The Comité started with protest. “When the Separate Car Act first passed, they boycott first,” says Mack. “There will later be boycotts of segregated facilities and against segregation laws, all through the 20th century, culminating in the Montgomery bus boycott, when they came to national prominence. It’s very significant that one of the first things they did in this case was to try to launch a boycott.”
When that did not work, the Comité meticulously planned the details of Plessy’s fateful encounter that hot June day on the train to ensure that he would be arrested and charged — and that the world would hear about it. In fact, both the train conductor, and the on-board detective who arrested Plessy, were key players in the organization’s plan to challenge the law. Through newsletters, they would publicize the unjustness of Plessy’s arrest and of the segregation law itself.

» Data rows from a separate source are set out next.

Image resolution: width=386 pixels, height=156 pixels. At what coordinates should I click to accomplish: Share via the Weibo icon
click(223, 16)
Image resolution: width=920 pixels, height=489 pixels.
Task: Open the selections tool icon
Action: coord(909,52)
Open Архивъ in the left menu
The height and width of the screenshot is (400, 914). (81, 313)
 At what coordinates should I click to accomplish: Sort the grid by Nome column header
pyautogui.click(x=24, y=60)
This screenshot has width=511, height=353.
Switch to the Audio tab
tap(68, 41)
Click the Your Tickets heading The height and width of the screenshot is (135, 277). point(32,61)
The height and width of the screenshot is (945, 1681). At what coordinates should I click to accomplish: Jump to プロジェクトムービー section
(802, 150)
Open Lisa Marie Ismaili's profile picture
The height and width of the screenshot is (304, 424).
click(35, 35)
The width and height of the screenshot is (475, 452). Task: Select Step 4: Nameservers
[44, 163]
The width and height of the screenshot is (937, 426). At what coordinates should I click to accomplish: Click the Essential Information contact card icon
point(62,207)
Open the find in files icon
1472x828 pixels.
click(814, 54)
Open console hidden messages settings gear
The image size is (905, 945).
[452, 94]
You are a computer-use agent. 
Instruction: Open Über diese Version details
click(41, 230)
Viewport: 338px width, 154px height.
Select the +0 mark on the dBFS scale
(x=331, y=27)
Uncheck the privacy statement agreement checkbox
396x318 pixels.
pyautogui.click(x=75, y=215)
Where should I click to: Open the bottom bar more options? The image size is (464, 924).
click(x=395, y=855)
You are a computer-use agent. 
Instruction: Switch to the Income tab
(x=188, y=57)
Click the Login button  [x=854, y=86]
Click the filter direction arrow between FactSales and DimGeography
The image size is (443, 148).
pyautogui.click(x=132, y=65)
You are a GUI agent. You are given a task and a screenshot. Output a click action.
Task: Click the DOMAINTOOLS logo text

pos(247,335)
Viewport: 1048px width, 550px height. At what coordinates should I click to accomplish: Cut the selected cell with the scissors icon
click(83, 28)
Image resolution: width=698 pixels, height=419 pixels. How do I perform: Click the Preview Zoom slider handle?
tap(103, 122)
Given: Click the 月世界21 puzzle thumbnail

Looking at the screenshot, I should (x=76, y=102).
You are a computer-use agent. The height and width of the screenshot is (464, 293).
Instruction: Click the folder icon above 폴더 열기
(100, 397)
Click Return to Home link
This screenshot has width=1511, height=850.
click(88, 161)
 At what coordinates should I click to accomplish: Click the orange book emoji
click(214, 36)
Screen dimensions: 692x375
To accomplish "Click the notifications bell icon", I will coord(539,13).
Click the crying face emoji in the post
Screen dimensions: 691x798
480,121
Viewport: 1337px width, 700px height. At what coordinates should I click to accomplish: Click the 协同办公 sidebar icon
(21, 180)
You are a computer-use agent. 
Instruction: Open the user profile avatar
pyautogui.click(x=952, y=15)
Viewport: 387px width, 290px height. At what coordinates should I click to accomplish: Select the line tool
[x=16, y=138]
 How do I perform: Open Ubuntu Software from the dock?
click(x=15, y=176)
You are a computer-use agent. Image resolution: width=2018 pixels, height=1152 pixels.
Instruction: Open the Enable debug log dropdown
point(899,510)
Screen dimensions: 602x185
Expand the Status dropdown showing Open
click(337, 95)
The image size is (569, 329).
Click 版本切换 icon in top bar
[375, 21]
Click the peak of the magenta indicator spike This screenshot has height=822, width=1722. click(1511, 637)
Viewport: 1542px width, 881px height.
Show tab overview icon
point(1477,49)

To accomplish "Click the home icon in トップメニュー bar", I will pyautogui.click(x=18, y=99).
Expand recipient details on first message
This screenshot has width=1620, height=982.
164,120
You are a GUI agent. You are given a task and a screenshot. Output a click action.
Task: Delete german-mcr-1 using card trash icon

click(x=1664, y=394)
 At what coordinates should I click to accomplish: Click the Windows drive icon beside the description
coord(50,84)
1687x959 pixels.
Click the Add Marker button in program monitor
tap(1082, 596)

And once in court, Plessy’s attorneys tried a variety of arguments that would be also be used by the NAACP and other civil rights organizations in the early- and mid-20th century, says Mack. “The activists in New Orleans who mounted Plessy as a test case were explicitly thinking about the federal courts, because they understood that the state courts in Louisiana were not going to help them.”
Before the Civil War, citizenship rights were defined at the state level, but the 13th, 14th, and 15th Amendments created new national protections, adds Mack. “What the Plessy lawyers, and the organizations that supported them, did was to first make the case that the 13th and 14th Amendments changed things and created new and quite vigorous national civil rights that redefined citizenship.”
While segregationists argued that that the mandates of the 13th and 14th Amendments were narrow — eliminate explicit slavery, prohibit only the most egregious and admitted discrimination against African Americans by state actors — Plessy and the Comité pushed for a broader interpretation, Mack says.
“Their claim was straightforward: that everyone knows why Louisiana enacted this segregation law,” he says. “It’s to keep Black people down, to say to them that they’re inferior, to make it so that white people don’t have to associate with Black people, and to do it through the law. Plessy’s claim was about the intention behind the law, that the intention was discriminatory, and that that was exactly the kind of thing that the 14th and even the 13th Amendments had been framed and ratified to prevent.”
Mack argues that this idea about intentionality — that segregation laws were passed primarily to disparage and humiliate Black people — was radical, and while it did not disappear in later civil rights cases, it tended to be strategically muted in favor of arguments that separate accommodations were not in fact “equal.”
“As is widely known, in the Brown decision itself the Court went out of its way not to say that segregation laws were promulgated with racist intent. And we’re having the same debate today: There is a law that is passed that is alleged to be discriminatory against a minority group. But the law is neutral on its face,” he says.